Himmler in turn gave the same explicit orders to a certain authority on the subject: "Find them, deliver der Fuehrer's letter, and report back, Herr Doctor! Der Fuehrer will accept nothing but success in your mission. They are down some place there (he said, stamping his patent-leather boot on the carpet of Castle Babelsberg's chief conference hall, the same where he had commissioned a mission to locate the Holy Grail, which was his own private venture). Go down there however you can and observe all we need to know according to my instructions, and then report immmediately to me! You will obey my instruction implicitly! Understand?"

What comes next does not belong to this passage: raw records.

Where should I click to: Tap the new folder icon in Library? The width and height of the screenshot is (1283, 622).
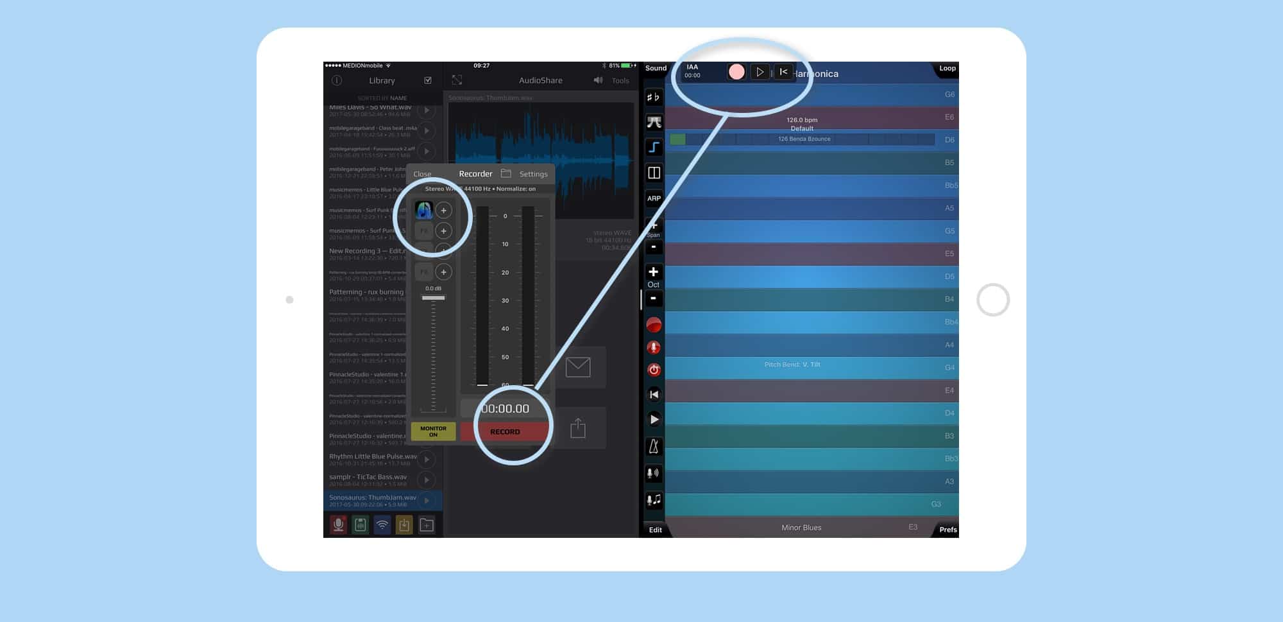tap(427, 525)
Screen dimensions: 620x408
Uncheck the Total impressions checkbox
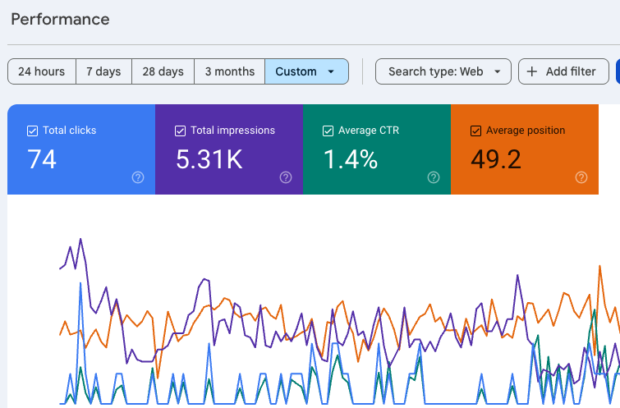[x=180, y=131]
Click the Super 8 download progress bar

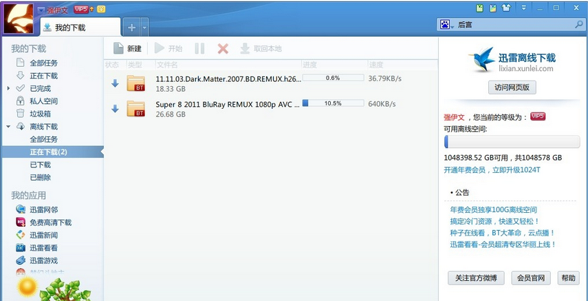coord(333,103)
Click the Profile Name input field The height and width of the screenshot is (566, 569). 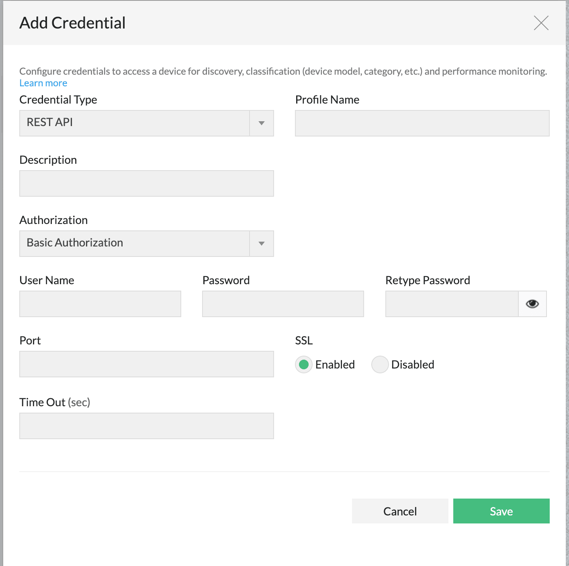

Of course, he well understood!
Dr. Melancthon Guenther-Ochs bowed in the old-fashioned civility that still was seen being practiced in some high university circles, a thin, dignified scholar in modest but well-tailored clothing who appeared almost shockingly out of place in the gaudy-bannered, magnificent hall of the Gestapo chief. Here was a marble floor supposedly patterned with the Round Table of King Arthur, rare carpets, crystal and gold lamps and Nazi standards and fittings, and all the top brass of the Gestapo standing round their chief in utmost Third Reich glory and pride. No matter that Guenther-Ochs had not volunteered for the deposition. It was the State's privilege to appoint him plenipotentiary (albeit a spy) to the Hollow Earth civilization. A citizen had no right but to accept the appointment with greatest joy and pride!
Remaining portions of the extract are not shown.